Data extracted from a collection:
§

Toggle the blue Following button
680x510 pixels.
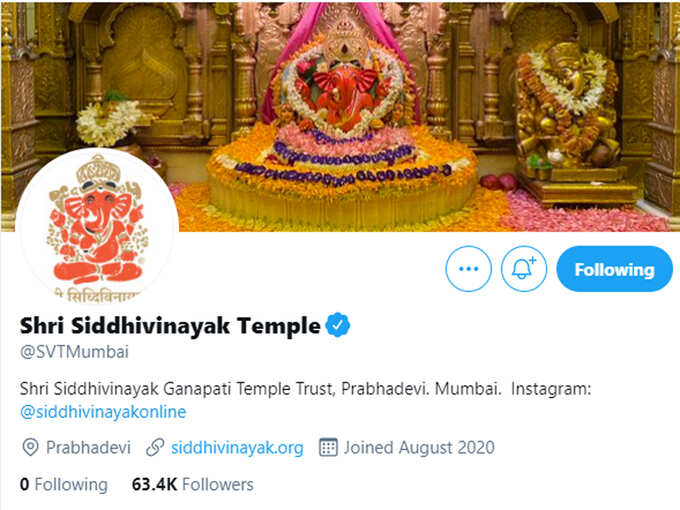click(615, 269)
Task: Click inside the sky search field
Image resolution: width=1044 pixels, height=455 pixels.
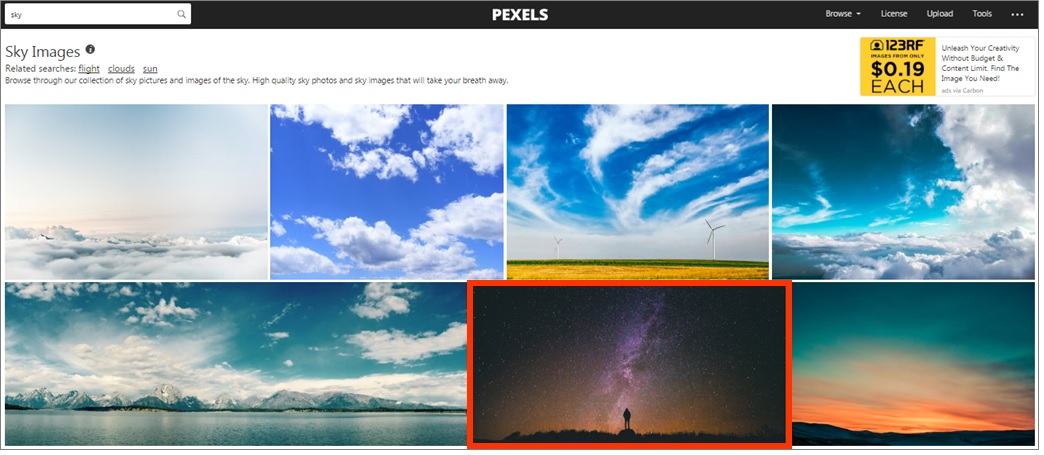Action: pos(92,14)
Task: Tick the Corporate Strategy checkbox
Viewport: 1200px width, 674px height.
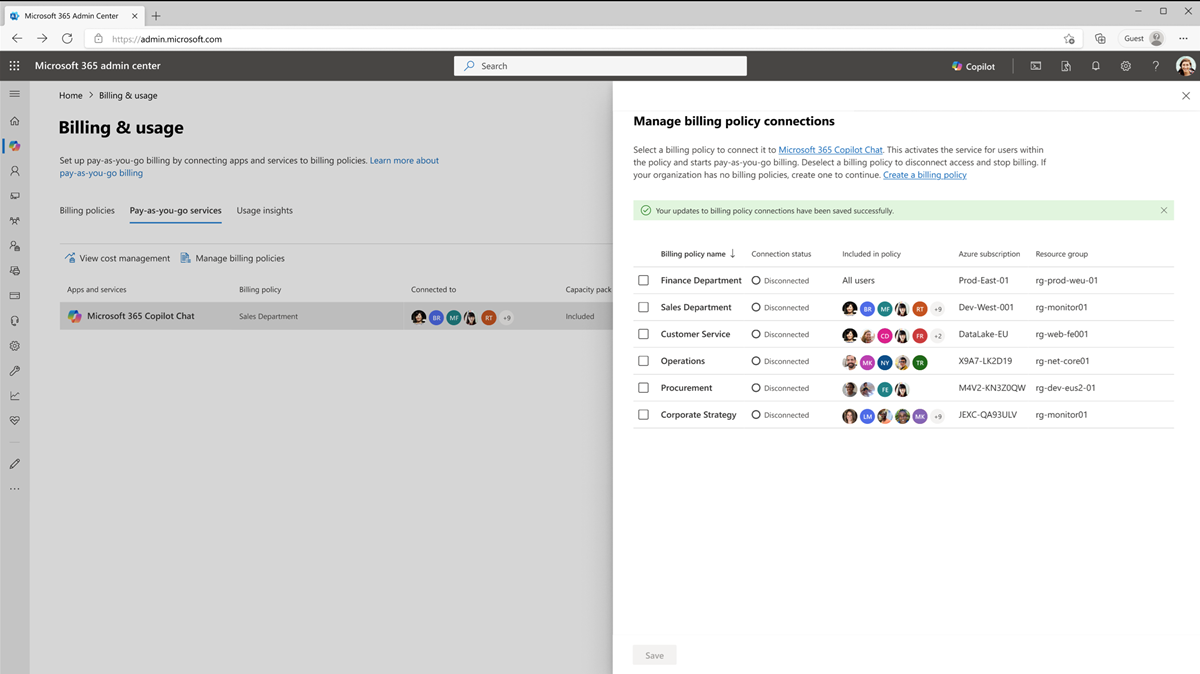Action: (x=643, y=414)
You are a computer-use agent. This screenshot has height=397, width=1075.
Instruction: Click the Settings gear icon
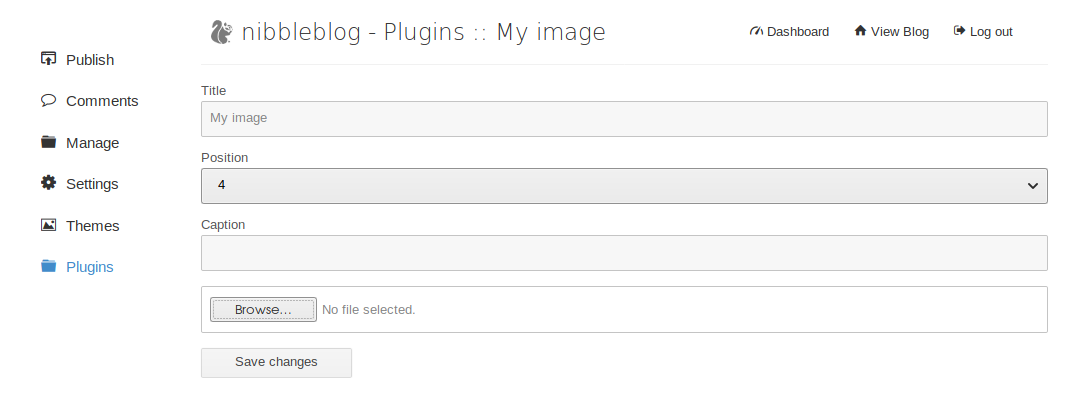[48, 183]
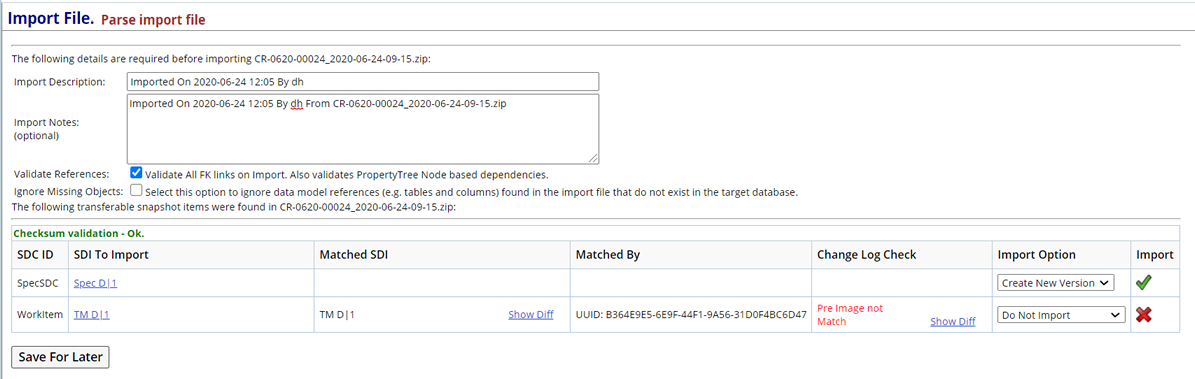Click into the Import Notes text area
This screenshot has height=379, width=1195.
pyautogui.click(x=363, y=128)
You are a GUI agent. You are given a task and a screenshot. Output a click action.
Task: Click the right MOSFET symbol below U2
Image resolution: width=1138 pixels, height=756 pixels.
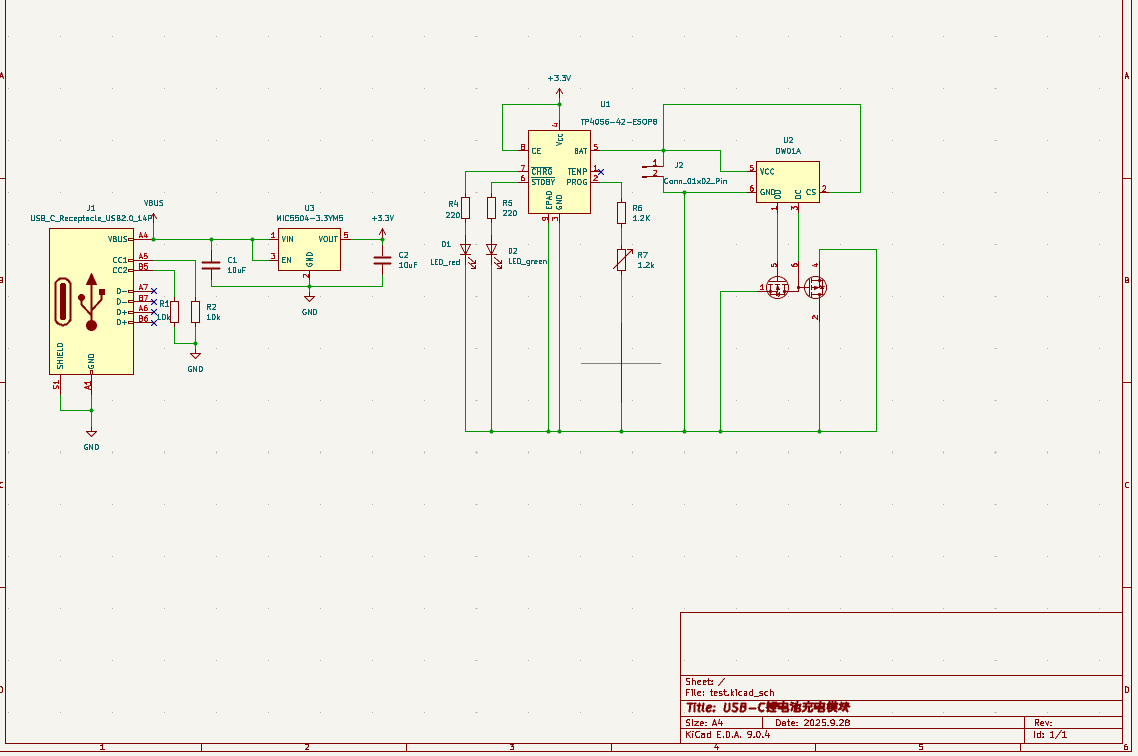click(816, 288)
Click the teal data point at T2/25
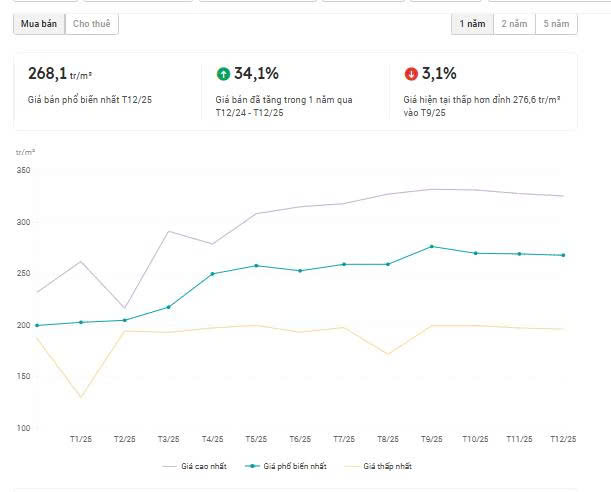 tap(124, 320)
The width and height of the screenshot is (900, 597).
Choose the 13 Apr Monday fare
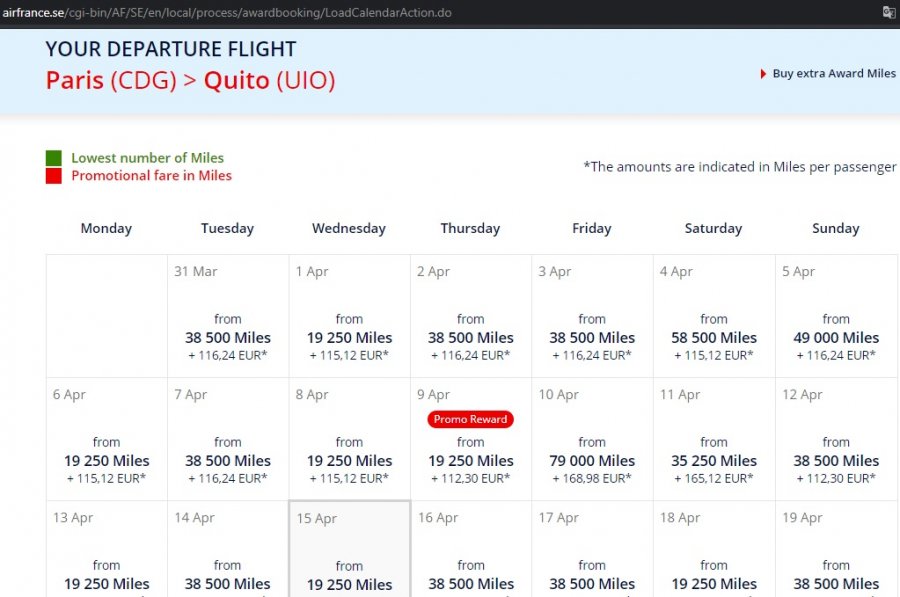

§

Problem description: Word for word, return the entries above, but without any pictures.

Response to this exercise:
Toggle the blue Following button
680x510 pixels.
click(615, 269)
Task: Click inside the sky search field
Image resolution: width=1044 pixels, height=455 pixels.
Action: pos(92,14)
Task: Tick the Corporate Strategy checkbox
Viewport: 1200px width, 674px height.
Action: (x=643, y=414)
You are a computer-use agent. This screenshot has height=397, width=1075.
Instruction: Click the Settings gear icon
[48, 183]
Click into the Import Notes text area
This screenshot has height=379, width=1195.
pyautogui.click(x=363, y=128)
You are a GUI agent. You are given a task and a screenshot. Output a click action.
Task: Click the right MOSFET symbol below U2
Image resolution: width=1138 pixels, height=756 pixels.
click(816, 288)
Click the teal data point at T2/25
 tap(124, 320)
The width and height of the screenshot is (900, 597).
Choose the 13 Apr Monday fare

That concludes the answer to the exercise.